## Work task A
Using the passage on the CFPB, decide whether each statement agrees with it: (i) Scott Bessent was provisionally installed as the CFPB's acting head; (ii) Russell Vought was the Treasury Secretary; (iii) Project 2025 gave a full chapter to eliminating the CFPB. Give yes or no for each and quote the words that settle it.
## Work task B
According to the passage on the CFPB, what does Musk treat as reason enough to condemn Americans to lethal medical debt, predatory lending, and rampaging fraud? Answer in one to three sentences.
## Work task C
In the passage on the CFPB, who wrote the Project 2025 line calling the CFPB "a shakedown mechanism"?

___ Selected extract ___

In other words, the tech edgelord who exuberantly dispatched an X post reading “CFPB RIP” has decided that his belated move into the digital-wallet sector for his revenue-hemorrhaging vanity social-media property is reason enough to condemn Americans to lethal medical debt, predatory lending, and rampaging fraud.
Of course, Musk is also an obliging blunt instrument in the broader Republican assault on CFPB. Trump had already canned Chopra early into his second term, and provisionally installed Treasury Secretary Scott Bessent as its acting head. But that makeshift plan soon yielded to an administrative death sentence, as newly confirmed Office of Management and Budget director Russell Vought, the Christian nationalist zealot who’d overseen Project 2025, took the reins. Project 2025 devoted an entire chapter to the sacred cause of wiping out the CFPB, which in the florid reverie of author Robert Bowes was “a shakedown mechanism to provide unaccountable funding to leftist nonprofits politically aligned with those who spearheaded its creation.”

___ Provided data ___

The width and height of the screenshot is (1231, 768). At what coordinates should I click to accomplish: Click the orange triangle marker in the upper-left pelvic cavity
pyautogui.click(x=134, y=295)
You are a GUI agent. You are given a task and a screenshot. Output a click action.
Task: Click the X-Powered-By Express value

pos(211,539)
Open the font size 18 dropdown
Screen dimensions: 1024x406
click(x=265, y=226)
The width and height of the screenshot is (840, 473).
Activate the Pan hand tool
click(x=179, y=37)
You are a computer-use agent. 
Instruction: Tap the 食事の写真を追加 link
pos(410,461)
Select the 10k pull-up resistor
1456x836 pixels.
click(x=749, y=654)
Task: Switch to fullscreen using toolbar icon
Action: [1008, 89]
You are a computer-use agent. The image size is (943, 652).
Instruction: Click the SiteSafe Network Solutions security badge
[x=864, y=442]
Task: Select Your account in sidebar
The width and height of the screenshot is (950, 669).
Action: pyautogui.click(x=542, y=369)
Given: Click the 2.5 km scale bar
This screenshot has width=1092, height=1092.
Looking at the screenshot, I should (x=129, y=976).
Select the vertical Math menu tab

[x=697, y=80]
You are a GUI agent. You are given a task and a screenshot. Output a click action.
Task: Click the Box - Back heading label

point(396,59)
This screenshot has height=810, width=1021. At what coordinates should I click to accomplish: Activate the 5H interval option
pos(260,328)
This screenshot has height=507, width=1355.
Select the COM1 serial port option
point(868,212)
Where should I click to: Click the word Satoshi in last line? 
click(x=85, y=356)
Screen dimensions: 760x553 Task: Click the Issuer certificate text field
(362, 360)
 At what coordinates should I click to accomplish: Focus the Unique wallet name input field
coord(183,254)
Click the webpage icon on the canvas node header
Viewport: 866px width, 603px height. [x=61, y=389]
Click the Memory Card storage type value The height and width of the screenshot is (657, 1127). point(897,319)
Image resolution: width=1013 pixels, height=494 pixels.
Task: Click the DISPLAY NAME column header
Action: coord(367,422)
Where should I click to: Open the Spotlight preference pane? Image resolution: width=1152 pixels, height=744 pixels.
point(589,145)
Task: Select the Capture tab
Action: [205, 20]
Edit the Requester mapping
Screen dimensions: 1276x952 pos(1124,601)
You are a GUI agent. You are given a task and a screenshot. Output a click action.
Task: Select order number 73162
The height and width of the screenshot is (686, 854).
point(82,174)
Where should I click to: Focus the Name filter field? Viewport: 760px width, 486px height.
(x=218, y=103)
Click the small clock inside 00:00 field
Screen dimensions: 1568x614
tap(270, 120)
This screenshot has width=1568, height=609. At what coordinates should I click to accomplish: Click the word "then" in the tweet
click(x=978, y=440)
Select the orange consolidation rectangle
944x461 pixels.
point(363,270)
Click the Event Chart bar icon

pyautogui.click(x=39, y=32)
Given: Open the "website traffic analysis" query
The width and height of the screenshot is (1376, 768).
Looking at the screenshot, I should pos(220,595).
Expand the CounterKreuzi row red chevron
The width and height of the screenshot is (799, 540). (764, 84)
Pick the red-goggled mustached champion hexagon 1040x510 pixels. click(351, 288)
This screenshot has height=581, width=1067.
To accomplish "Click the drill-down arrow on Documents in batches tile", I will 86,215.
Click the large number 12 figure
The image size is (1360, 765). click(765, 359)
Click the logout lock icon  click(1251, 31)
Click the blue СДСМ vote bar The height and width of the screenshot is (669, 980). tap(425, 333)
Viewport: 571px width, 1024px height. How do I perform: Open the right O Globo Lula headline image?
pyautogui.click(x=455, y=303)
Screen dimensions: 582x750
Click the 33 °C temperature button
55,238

___

## Your response A
(i) Yes: "provisionally installed Treasury Secretary Scott Bessent as its acting head."
(ii) No: "newly confirmed Office of Management and Budget director Russell Vought."
(iii) Yes: "Project 2025 devoted an entire chapter to the sacred cause of wiping out the CFPB."

## Your response B
The passage says Musk treats his belated move into the digital-wallet sector as reason enough. That move is for his social-media property, which the passage calls revenue-hemorrhaging and a vanity project.

## Your response C
Robert Bowes.